Covid-19 - Un français à Milan (suite)
J’avais commis deux articles en mars et avril dernier sur la quarantaine d’un français à Milan ….
Que dire aujourd’hui durant ce nouveau confinement ?
Il est comme ailleurs plus léger que le premier (l'Italie reste au travail) , mais la situation reste lourde et pénible. Elle est partagée par toute l’Europe (Sud, Nord et Est) et pratiquement le reste du monde : Il n’y a plus de spécificités italiennes.
L’amélioration est réelle mais progressive : il nous faudra attendre quelques semaines pour nous rassurer plus sérieusement. Force est cependant de constater qu’en Italie comme en France des mesures de confinement respectées apportent des résultats.
Comme partout l’ambiance est morose devant cette situation qui perdure. La compréhension que cela va durer et que le retour à la normale n’est pas pour demain matin, est probablement l’élément le plus pénible : il faut accepter, s’adapter et pratiquement hiberner pour quelques mois encore. On ne chante plus et les mouvements de solidarité avec les personnels médicaux sont de plus en plus réduits… puisqu’on ne veut plus entendre parler de ce drame en cours. Une certaine tension est palpable ici également.

-=-=-=-=-

CONSIGNE:
Recopiez le passage du texte sur le confinement à Milan qui commence à "J’avais commis deux" et se termine à "de spécificités italiennes.", en remplaçant "léger" par "strict".

-=-=-=-=-

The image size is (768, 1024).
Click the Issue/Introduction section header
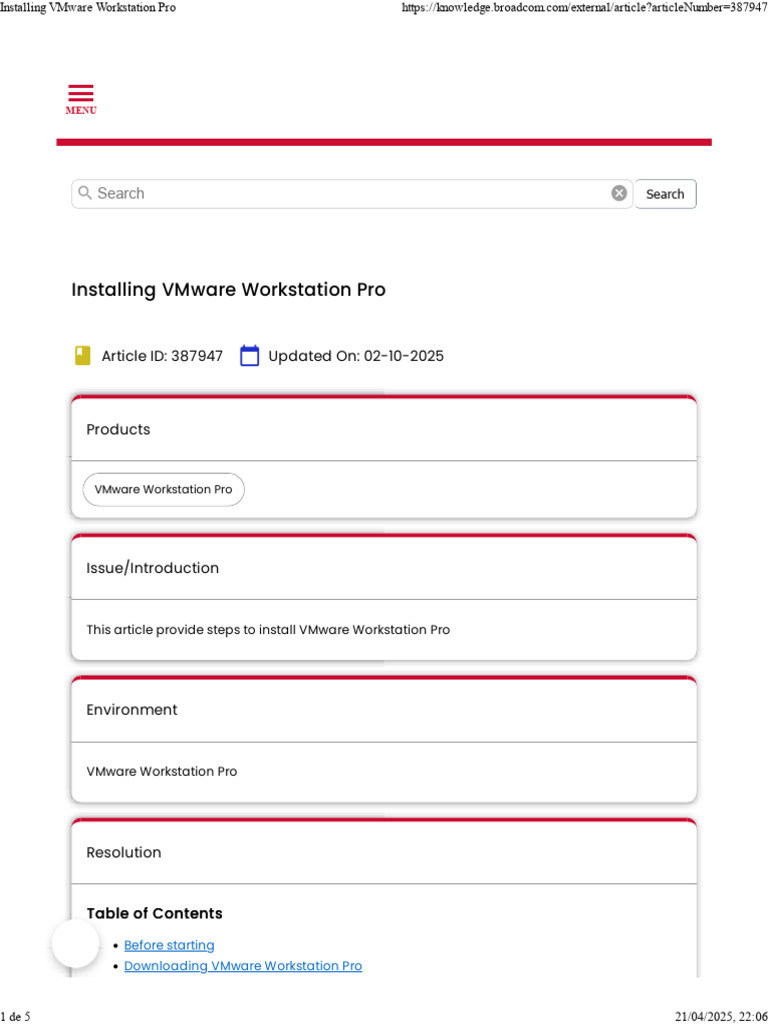[x=152, y=568]
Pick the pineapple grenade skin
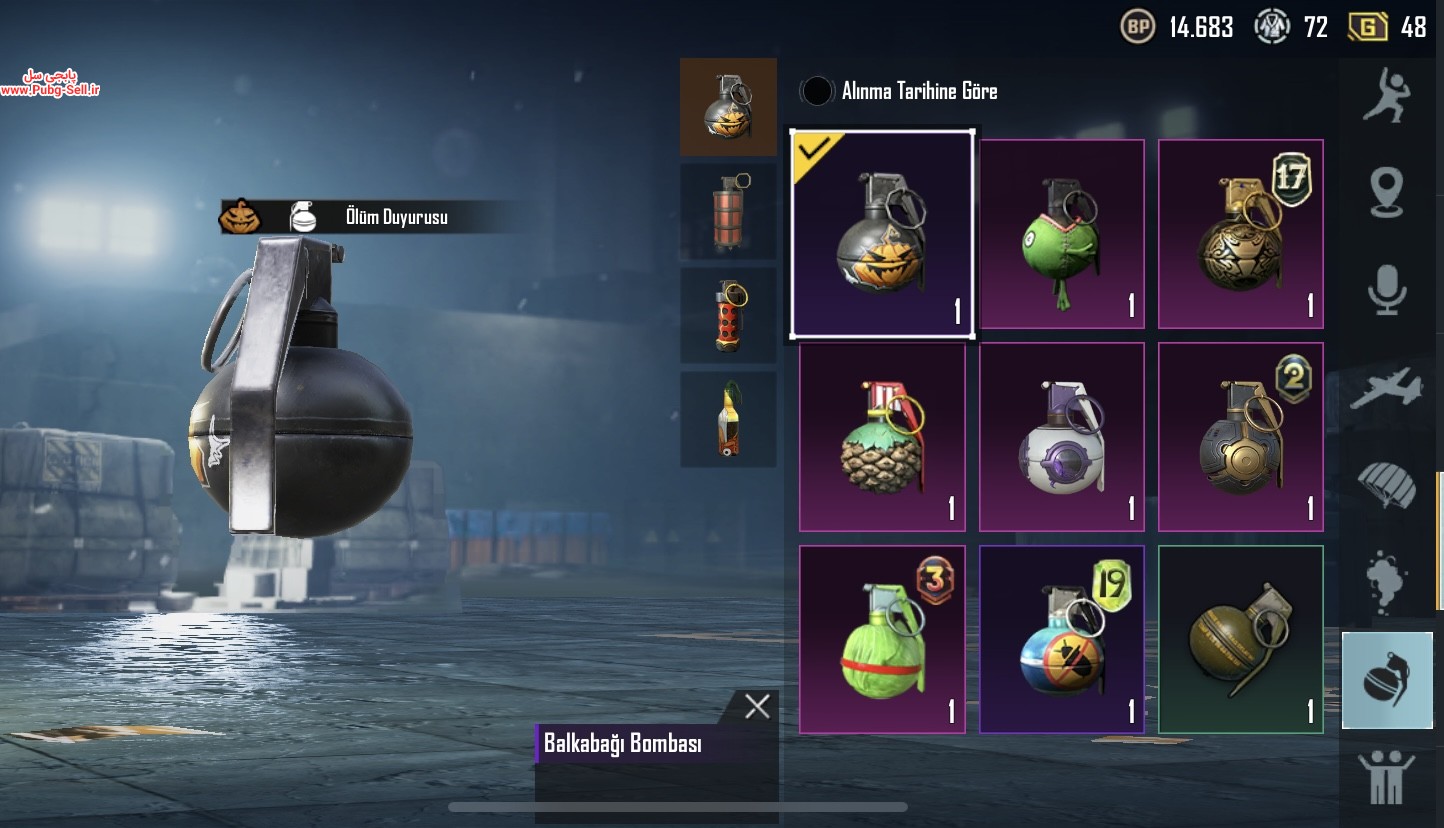 [x=882, y=437]
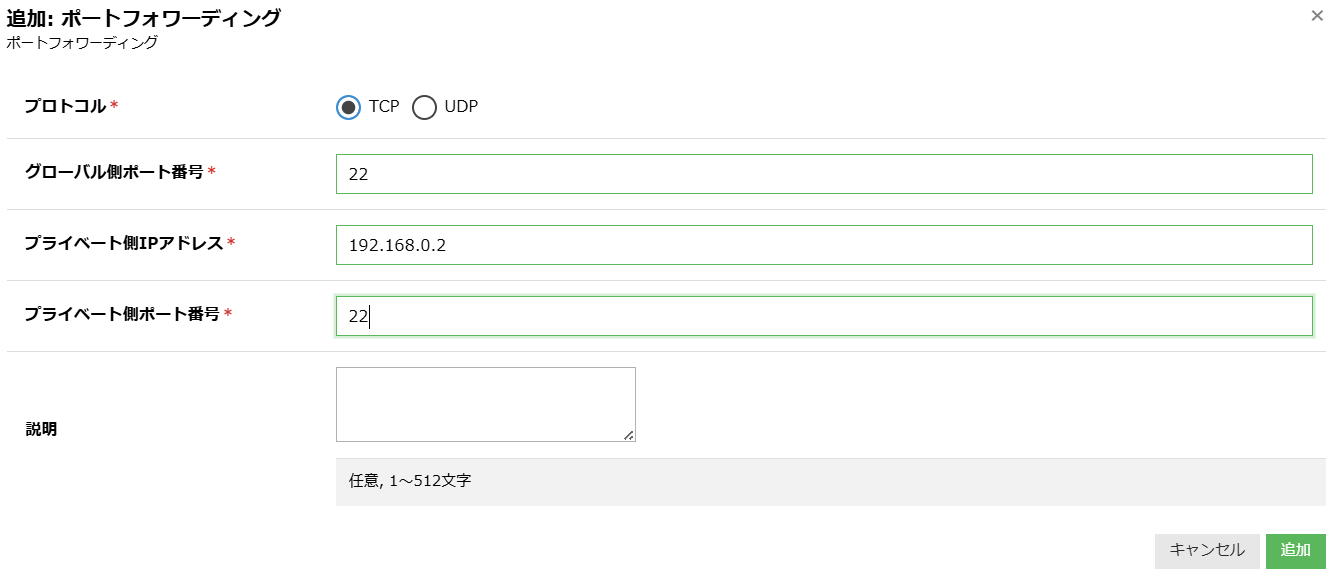Close the port forwarding dialog with X
1331x577 pixels.
1317,16
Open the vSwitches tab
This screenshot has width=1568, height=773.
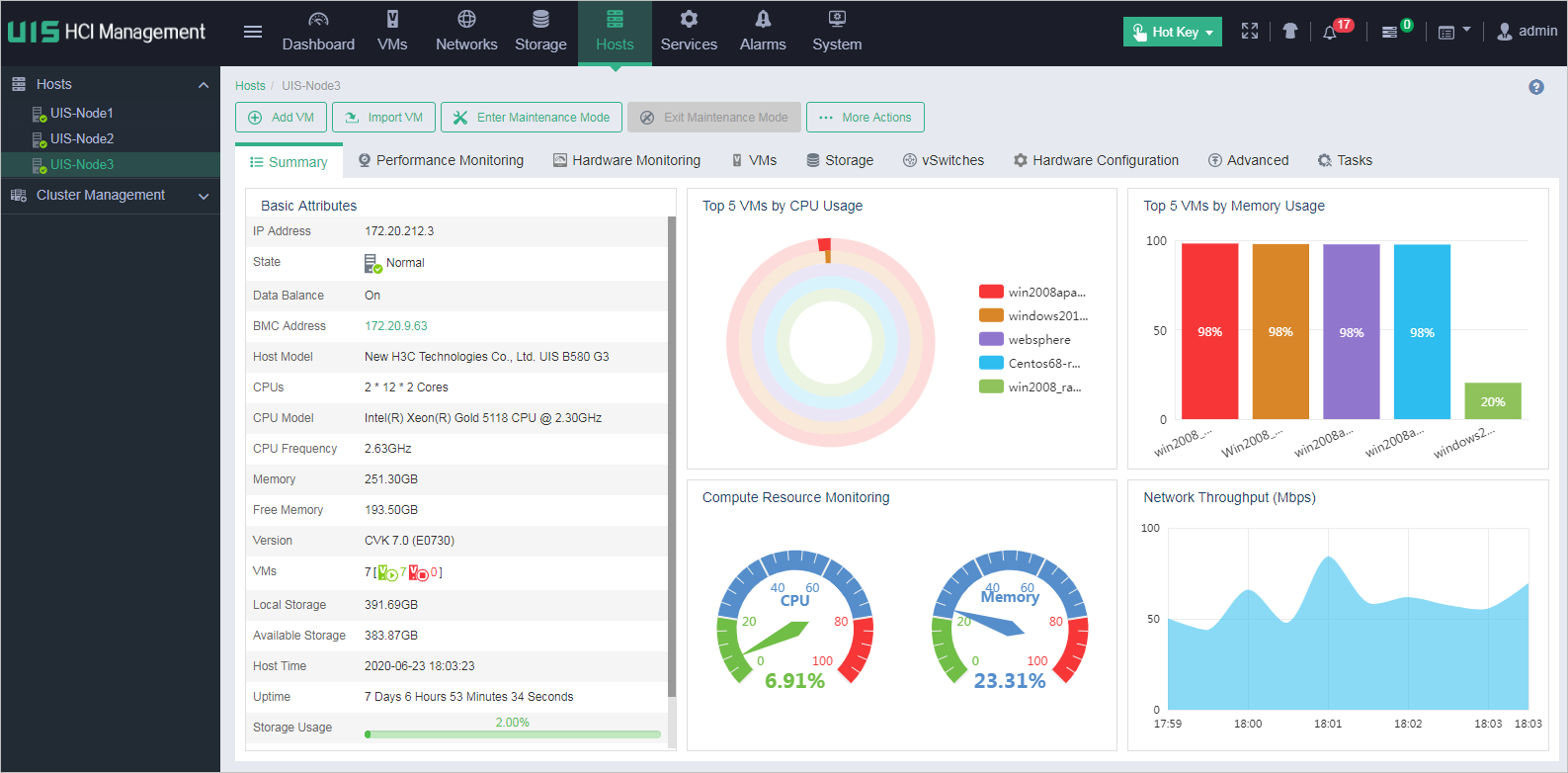[x=944, y=160]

-=-=-=-=-

ZONE DE RÉPONSE:
J’avais commis deux articles en mars et avril dernier sur la quarantaine d’un français à Milan ….
Que dire aujourd’hui durant ce nouveau confinement ?
Il est comme ailleurs plus strict que le premier (l'Italie reste au travail) , mais la situation reste lourde et pénible. Elle est partagée par toute l’Europe (Sud, Nord et Est) et pratiquement le reste du monde : Il n’y a plus de spécificités italiennes.